PAGE TEXT:
__________
- Cover art designed by Gary Panter

Studio album by Red Hot Chili Peppers
- Released: August 10, 1984
- Recorded: April 1984
- Studios: Eldorado, Hollywood, California
- Genres: Funk rock; rap rock; funk metal;
- Length: 31:54
- Labels: EMI America; Enigma;
- Producer: Andy Gill

Red Hot Chili Peppers chronology
|  | The Red Hot Chili Peppers (1984) | Freaky Styley (1985) |

Singles from The Red Hot Chili Peppers
- "Get Up and Jump" Released: 1984;

= The Red Hot Chili Peppers (album) =

The Red Hot Chili Peppers is the debut studio album by American rock band Red Hot Chili Peppers, released on August 10, 1984, via EMI America and Enigma Records. The album was produced by Gang of Four guitarist Andy Gill, and is the only Peppers album to feature Jack Sherman on guitar. Sherman was in the band as a replacement for founding member Hillel Slovak, who left the band along with founding drummer Jack Irons before the album was recorded. After the tour for this album, Sherman was fired and Slovak rejoined the band. The album also features founding members Anthony Kiedis on vocals and Flea on bass, as well as Cliff Martinez on drums.
__________
INFORMATION GIVEN:
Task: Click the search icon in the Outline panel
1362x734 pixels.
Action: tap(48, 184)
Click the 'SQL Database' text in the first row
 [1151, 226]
__________
TASK REQUIREMENTS:
1) In the article on the band's debut album, who played guitar on the record in place of Hillel Slovak?
2) Pick up the article on the Red Hot Chili Peppers' debut album right after its last sentence and keep writing.

RESULTS FOR THE EXERCISE:
1) Jack Sherman.

2)
==Writing and recording==
The band was often at odds with producer Andy Gill over the musical direction of the album. Anthony Kiedis was disappointed with the overall sound, thinking that it lacked the raw energy of the band's original 1983 demo tape. In his 2004 autobiography Scar Tissue, Kiedis recalled, "One day, I got a glimpse of Gill's notebook, and next to the song 'Police Helicopter', he'd written 'Shit.' I was demolished that he had dismissed that as shit. 'Police Helicopter' was a jewel in our crown. It embodied the spirit of who we were, which was this kinetic, stabbing, angular, shocking assault force of sound and energy. Reading his notes probably sealed the deal in our minds that 'Okay, now we're working with the enemy', It became very much him against us, especially Flea and me. It became a real battle to make the record."

Flea expressed similar misgivings in a June 2023 interview with the Los Angeles Times: "I always regret the way we made the first one. I think the songs are really good. Our band was smoking at the time. But Jack and Hillel quit, and we hired these two other guys: Jack Sherman and Cliff Martinez. Both were great musicians, but the connection just wasn’t as profound as we had with the guys we started with. I’ve often wanted to go back and re-record that album, but I can never talk anyone into it."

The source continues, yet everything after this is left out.